Editorial: Voting on party lines isn’t ideal

October31cartoonOne of the most powerful ways the average American can make change in our government is by voting in our country’s various elections.

With Election Day less than a week away, Democrats and Republicans alike are advocating their viewers and listeners vote “straight-Republican” or “straight-Democrat” when they go to the polls.

Though this may help political parties achieve their objectives by garnering control over local, state and national offices and legislatures, it does little to promote the free democratic process Americans have come to cherish.

Currently, there are 14 states, including Texas, that allow a straight-ticket ballot during elections. This means that the ballot will have an option during general elections to automatically vote for all candidates from a particular party.

Straight ticket voting is a process that has been in place for more than a century in the U.S. It wasn’t until the 1970’s where politics began the process of becoming based less on party lines and more on the individual candidate.

Within the past couple years, however, as politics become more polarized, this trend is beginning to decline.

On one hand, allowing straight ticket voting appears to encourage voter turnout.

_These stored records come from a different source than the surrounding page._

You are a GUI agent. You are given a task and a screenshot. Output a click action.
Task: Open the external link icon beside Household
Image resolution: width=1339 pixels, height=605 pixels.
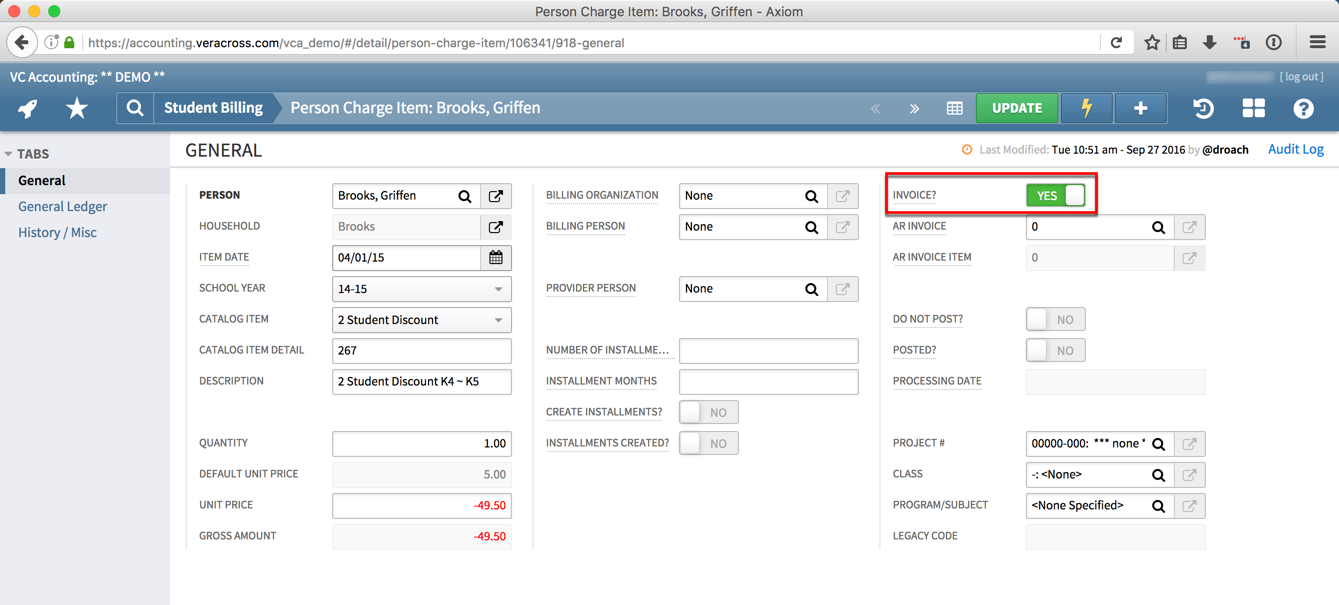(497, 226)
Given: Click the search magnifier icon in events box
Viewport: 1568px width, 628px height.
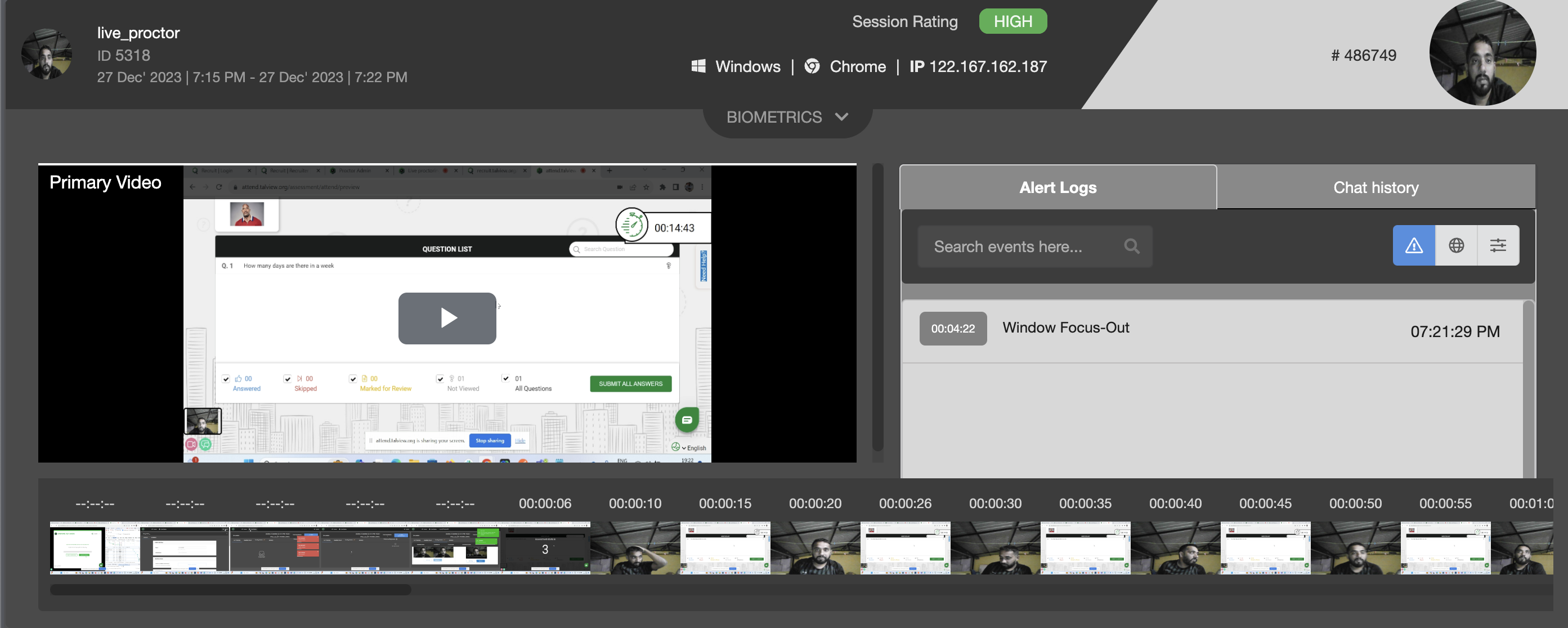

Many choose not to come out to the polls and vote on Election Day because they don’t feel as if they know enough about the candidates to make an informed decision in the election.

Thus, when people take the time to learn the platforms of anyone from presidential candidates to county sheriffs, they should be more confident in their participation in the American political process.

The downside of this, however, is that politics is being narrowed down into three separate “camps”. By voting on party lines alone, voters simply identify as “Democrat” or “Republican” without much forethought as to what candidates believe.

The use of a straight ticket policy also discourages voters from learning about their local candidates, who are usually placed at the bottom of the ballot. On off-years (such as this coming Election Day) the general election ballot will include selections for a variety of statewide and local offices.

Though big-money statewide candidates such as Greg Abbott and Wendy Davis are able to have time on all modes of media, the same will most likely not hold true for a local candidate for county office. Thus, voters tend to be the least educated on these “small-money” local candidates.

It’s ironic that the local representatives, the ones who are idolized as “the voices of the people” in a bureaucratic democratic system and the biggest influences of our day-to-day lives, are the ones who get noticed the least during elections. Getting rid of the straight ticket policy, however, may change this.

North Carolina is currently the only state that has abolished straight ticket elections, but other states may soon follow suit. North Carolina has made an important step in making policy that they believe will help voters become more educated on the stances of their local representatives, who shape so much of their own state’s policy.

Doing away with the straight ticket voting system may be the key to solving America’s voter turnout problem.

The more educated and engaged constituents are in politics, the more they will feel inclined to participate in our country’s vital democratic system.